Definitive Materials Filed by Investment Companies. (497)
08 Novembro 2012 - 6:06PM
Edgar (US Regulatory)
PYXIS FUNDS II
Supplement dated November 8, 2012 to the Summary Prospectus for
Pyxis Money Market Fund II and the Pyxis Funds II Prospectus and Statement of Additional Information,
each dated February 1, 2012, as supplemented from time to time
This Supplement provides new and additional information beyond that contained in the Summary Prospectus, Prospectus and Statement of
Additional Information and should be read in conjunction with the Summary Prospectus, Prospectus and Statement of Additional Information.
On
October 25, 2012, the Board of Trustees of Pyxis Funds II, on behalf of Pyxis Money Market Fund II, a series of Pyxis Funds II (the Fund), upon the recommendation of the Funds adviser, Pyxis Capital, L.P., approved a plan to
liquidate the Fund, such liquidation to take place on or about December 21, 2012 (the Liquidation Date). Any shares of the Fund outstanding on the Liquidation Date will be automatically redeemed on that date. Such redemptions will
not be subject to any sales charges including contingent deferred sales charges. It is expected that, on or about December 21, 2012, the cash proceeds of the liquidation will either be distributed to shareholders of the Fund at $1.00 per share
in a complete redemption of their shares or, for investors that hold shares of the Fund through a Pyxis Funds Individual Retirement Account, reinvested in an equivalent amount of shares at $1.00 per share in the Pyxis Money Market Fund (Bedford
Shares of the Money Market Portfolio of the RBB Fund, Inc.). For federal income tax purposes, the automatic redemption on the Liquidation Date will generally be considered a taxable event like any other redemption of shares. However, given the
Funds constant net asset value of $1.00 per share, this redemption is generally not expected to result in a gain or loss to the shareholder for federal income tax purposes. In addition, the Fund may make one or more distributions of income to
shareholders on or prior to the Liquidation Date in order to eliminate Fund-level taxes. These distributions generally will be taxable to shareholders as ordinary income. The Fund does not expect to realize and therefore does not expect to
distribute any capital gains. Shareholders should consult with their tax advisors for more information about the tax consequences to them of the Funds liquidation, including any state, local, foreign or other tax consequences.

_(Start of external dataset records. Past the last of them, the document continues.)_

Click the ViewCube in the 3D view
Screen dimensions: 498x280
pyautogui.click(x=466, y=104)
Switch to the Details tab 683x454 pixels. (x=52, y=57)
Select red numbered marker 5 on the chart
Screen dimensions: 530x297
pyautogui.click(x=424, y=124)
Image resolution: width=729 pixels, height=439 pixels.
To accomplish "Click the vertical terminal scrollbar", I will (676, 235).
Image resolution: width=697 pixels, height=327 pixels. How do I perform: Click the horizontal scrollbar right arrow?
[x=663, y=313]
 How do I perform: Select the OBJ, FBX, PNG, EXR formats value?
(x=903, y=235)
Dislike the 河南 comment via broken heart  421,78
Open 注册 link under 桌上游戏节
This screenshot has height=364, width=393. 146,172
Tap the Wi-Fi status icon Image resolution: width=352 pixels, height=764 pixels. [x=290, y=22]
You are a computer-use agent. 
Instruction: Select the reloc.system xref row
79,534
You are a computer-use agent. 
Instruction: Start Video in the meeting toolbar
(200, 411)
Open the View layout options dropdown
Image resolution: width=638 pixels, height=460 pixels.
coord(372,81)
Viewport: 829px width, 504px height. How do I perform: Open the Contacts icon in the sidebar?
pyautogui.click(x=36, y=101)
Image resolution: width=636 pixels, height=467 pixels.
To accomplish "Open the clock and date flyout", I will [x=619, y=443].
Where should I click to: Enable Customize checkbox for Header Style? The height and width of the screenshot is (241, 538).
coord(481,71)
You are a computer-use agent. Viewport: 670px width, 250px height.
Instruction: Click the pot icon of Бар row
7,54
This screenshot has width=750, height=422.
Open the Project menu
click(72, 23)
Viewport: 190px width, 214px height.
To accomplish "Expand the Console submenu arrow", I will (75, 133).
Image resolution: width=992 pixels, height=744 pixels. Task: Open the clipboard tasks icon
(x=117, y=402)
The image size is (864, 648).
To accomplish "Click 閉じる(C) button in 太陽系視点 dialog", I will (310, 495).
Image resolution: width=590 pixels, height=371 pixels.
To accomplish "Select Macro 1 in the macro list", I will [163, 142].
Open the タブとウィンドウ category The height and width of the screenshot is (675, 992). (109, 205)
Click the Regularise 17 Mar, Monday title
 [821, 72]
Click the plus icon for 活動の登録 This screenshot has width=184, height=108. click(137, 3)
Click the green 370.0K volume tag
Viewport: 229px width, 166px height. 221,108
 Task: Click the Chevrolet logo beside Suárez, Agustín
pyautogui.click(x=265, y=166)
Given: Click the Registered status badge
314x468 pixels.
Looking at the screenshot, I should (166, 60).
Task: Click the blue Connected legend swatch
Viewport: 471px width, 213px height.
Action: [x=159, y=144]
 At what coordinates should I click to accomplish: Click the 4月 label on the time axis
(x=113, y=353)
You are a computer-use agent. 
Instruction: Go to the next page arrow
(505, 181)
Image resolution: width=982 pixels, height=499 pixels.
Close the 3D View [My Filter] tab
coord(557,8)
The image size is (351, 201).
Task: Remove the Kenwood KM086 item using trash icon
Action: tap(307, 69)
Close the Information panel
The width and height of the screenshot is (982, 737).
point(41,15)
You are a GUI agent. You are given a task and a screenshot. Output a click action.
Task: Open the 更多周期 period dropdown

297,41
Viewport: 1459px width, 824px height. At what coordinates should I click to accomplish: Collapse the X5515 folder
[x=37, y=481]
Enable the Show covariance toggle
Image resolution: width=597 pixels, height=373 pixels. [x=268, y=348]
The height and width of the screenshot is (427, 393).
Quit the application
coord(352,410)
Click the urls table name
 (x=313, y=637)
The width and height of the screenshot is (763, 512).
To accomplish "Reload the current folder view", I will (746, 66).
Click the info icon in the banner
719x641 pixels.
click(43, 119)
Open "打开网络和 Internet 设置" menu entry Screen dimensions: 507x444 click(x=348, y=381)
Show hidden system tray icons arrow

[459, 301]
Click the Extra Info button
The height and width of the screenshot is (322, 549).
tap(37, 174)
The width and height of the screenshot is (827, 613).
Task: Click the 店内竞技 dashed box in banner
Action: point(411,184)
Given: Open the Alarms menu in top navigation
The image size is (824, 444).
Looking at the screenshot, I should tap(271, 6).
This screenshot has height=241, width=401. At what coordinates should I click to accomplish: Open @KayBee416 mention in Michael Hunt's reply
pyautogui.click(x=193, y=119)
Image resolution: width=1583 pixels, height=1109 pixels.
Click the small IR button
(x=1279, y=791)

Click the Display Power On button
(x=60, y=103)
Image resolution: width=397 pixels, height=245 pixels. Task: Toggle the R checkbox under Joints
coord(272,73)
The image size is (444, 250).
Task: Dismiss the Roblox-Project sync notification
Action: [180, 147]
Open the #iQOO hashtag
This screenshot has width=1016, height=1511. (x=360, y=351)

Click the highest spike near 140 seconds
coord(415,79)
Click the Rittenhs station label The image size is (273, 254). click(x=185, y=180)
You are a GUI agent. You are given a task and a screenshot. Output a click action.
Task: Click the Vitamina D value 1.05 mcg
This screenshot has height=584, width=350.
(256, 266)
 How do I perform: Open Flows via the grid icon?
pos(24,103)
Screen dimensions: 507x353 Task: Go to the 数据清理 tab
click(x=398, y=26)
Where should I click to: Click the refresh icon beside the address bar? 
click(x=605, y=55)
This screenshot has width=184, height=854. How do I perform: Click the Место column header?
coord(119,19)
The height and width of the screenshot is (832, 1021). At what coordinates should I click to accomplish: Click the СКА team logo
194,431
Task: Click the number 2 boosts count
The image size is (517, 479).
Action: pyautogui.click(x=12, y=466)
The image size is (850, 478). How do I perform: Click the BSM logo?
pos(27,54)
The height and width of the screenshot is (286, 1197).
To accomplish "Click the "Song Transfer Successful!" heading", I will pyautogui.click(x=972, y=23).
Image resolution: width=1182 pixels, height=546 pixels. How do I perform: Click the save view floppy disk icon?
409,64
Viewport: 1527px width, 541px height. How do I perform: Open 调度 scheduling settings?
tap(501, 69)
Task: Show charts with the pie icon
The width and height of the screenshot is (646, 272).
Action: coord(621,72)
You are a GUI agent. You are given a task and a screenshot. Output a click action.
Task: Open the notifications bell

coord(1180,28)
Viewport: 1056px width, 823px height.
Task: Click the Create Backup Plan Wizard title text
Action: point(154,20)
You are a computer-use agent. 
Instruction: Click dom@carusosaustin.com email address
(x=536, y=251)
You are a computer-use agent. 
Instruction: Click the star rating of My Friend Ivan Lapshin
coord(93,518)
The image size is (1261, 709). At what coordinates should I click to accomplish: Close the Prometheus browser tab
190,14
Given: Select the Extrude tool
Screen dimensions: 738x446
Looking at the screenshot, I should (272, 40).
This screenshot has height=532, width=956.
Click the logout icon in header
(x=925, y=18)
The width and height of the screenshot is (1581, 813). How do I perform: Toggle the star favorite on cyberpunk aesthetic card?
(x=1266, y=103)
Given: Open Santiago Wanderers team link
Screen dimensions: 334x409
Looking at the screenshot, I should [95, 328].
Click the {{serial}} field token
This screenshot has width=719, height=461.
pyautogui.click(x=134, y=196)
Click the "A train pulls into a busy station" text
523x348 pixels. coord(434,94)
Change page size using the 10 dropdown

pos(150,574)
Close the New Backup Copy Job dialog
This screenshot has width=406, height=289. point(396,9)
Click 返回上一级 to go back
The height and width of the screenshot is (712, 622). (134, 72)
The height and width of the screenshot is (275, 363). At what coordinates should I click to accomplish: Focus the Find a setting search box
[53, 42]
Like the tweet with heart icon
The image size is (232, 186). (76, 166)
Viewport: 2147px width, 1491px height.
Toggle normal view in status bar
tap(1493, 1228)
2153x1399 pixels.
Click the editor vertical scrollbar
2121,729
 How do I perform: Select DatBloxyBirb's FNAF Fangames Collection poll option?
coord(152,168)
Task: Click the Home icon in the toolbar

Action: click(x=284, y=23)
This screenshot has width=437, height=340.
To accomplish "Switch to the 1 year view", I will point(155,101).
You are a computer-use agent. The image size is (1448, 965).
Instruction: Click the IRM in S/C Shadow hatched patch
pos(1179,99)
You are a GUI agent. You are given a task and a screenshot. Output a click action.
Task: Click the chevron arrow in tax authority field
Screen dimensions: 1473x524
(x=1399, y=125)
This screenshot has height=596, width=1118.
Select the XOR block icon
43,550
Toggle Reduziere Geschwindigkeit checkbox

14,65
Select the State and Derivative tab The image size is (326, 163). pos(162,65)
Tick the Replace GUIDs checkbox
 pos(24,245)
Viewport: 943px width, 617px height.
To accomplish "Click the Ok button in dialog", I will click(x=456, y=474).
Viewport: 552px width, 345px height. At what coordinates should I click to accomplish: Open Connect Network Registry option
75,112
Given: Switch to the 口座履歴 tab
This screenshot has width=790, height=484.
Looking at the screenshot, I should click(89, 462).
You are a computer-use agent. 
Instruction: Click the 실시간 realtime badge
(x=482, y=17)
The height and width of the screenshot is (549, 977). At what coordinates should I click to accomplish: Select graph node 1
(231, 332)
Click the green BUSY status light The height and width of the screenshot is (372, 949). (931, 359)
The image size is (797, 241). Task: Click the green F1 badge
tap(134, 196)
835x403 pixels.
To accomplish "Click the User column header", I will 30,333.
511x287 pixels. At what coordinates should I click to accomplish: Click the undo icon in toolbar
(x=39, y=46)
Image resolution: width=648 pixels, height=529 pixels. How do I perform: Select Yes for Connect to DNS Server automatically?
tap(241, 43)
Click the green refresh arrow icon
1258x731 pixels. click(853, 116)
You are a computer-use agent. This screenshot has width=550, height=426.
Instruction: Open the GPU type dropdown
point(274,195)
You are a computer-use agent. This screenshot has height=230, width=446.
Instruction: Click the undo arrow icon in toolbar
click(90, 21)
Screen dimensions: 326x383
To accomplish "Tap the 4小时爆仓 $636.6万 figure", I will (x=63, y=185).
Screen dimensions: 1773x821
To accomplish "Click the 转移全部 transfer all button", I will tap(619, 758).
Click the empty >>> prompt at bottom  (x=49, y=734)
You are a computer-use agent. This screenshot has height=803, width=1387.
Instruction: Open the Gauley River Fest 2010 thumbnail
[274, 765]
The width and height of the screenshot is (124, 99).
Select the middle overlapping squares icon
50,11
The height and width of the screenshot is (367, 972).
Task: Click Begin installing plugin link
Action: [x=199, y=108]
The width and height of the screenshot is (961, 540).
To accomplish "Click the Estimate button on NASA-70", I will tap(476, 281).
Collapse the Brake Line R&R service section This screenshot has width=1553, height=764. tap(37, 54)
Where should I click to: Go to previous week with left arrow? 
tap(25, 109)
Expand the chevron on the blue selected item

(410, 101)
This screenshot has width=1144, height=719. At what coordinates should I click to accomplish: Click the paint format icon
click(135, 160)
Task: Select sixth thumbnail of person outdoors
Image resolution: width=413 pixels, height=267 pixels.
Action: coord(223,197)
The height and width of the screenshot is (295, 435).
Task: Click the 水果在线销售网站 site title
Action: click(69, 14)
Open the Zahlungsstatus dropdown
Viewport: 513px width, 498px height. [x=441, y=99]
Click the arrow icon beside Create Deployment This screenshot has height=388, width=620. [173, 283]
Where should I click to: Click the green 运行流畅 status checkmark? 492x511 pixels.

At any time prior to the Liquidation Date, shareholders may redeem their shares of the Fund pursuant to the procedures set forth under Redemption
of Shares beginning on page 112 of the Prospectus, as supplemented. Shareholders may also exchange their shares, subject to minimum investment account requirements and other restrictions on exchanges as described under Exchange of
Shares on page 116 of the Prospectus, as supplemented. Any such redemption or exchange of Fund shares for shares of another fund will generally be considered a taxable event for federal income tax purposes. However, to the extent the Fund
maintains a net asset value of $1.00 per share, any such redemption or exchange generally will not result in gain or loss to shareholders for federal income tax purposes. Shareholders who hold their shares in the Fund through a financial
intermediary should contact their financial representative to discuss their options with respect to the Liquidation and the distribution of such shareholders redemption proceeds.
The Fund is closed to new investors and existing investors, including shareholders who hold an account directly with the Fund and those shareholders who invest in the Fund through a financial intermediary
account, a financial platform, defined contribution, defined benefit or asset allocation program (collectively, financial intermediaries), and shareholders who invest through automatic investment plans. In addition, exchanges into the
Fund are not permitted.
INVESTORS SHOULD RETAIN THIS SUPPLEMENT WITH THE SUMMARY PROSPECTUS, PROSPECTUS AND STATEMENT OF
ADDITIONAL INFORMATION FOR FUTURE REFERENCE.